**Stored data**
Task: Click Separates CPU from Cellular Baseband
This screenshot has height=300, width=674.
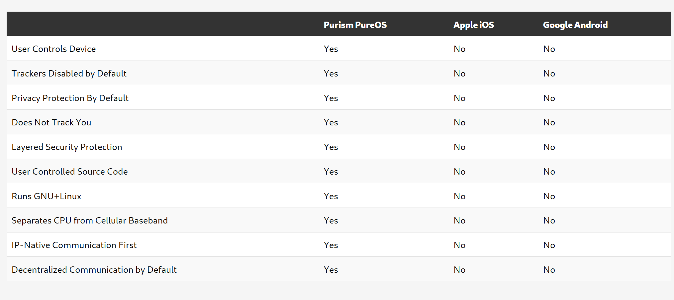Action: coord(90,221)
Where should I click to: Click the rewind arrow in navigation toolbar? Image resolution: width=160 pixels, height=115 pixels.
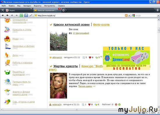pyautogui.click(x=3, y=15)
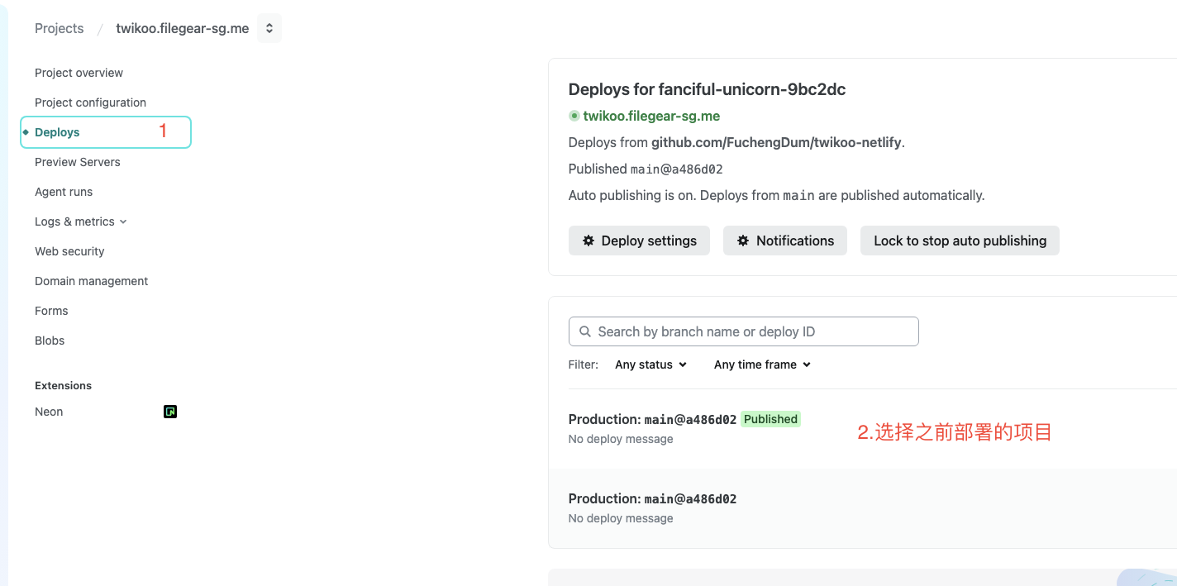Click the Neon extension icon
Screen dimensions: 1177x586
(x=170, y=412)
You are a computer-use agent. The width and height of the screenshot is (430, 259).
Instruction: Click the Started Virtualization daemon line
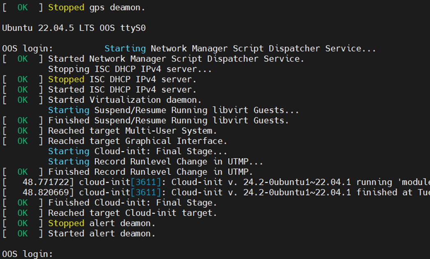point(102,100)
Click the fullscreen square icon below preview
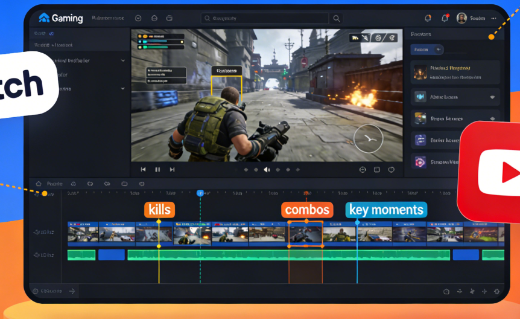This screenshot has width=520, height=319. coord(377,170)
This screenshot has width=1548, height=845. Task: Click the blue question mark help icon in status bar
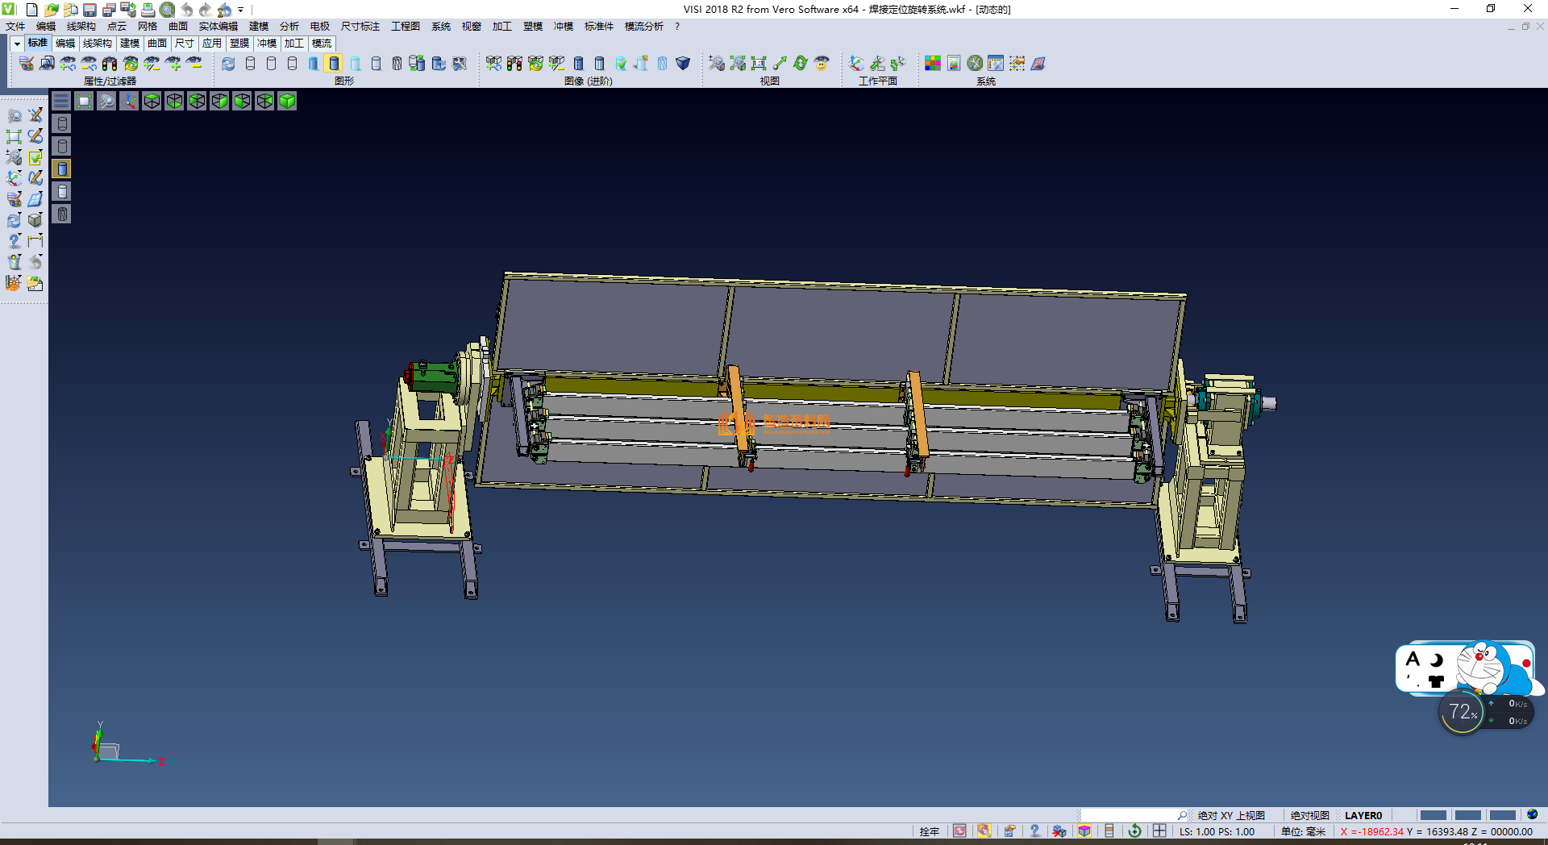pyautogui.click(x=1034, y=831)
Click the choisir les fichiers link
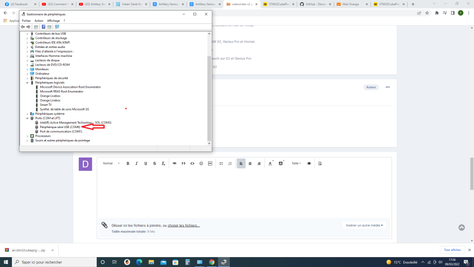474x267 pixels. click(183, 225)
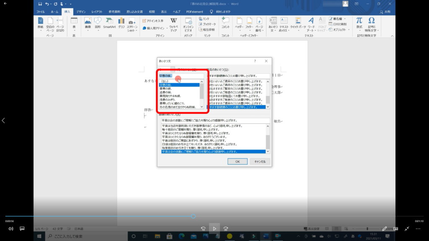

**TASK**
Leave out the pictures and restate, word for word, the lines from the top of the data through the line containing "You are a computer-use", both included.

**ANSWER SPACE**
Task: Click Separates CPU from Cellular Baseband
This screenshot has height=300, width=674.
Action: coord(90,221)
Where should I click to: Click the rewind arrow in navigation toolbar? Image resolution: width=160 pixels, height=115 pixels.
pyautogui.click(x=3, y=15)
Click the Neon extension icon
Screen dimensions: 1177x586
(x=170, y=412)
You are a computer-use agent. The width and height of the screenshot is (430, 259).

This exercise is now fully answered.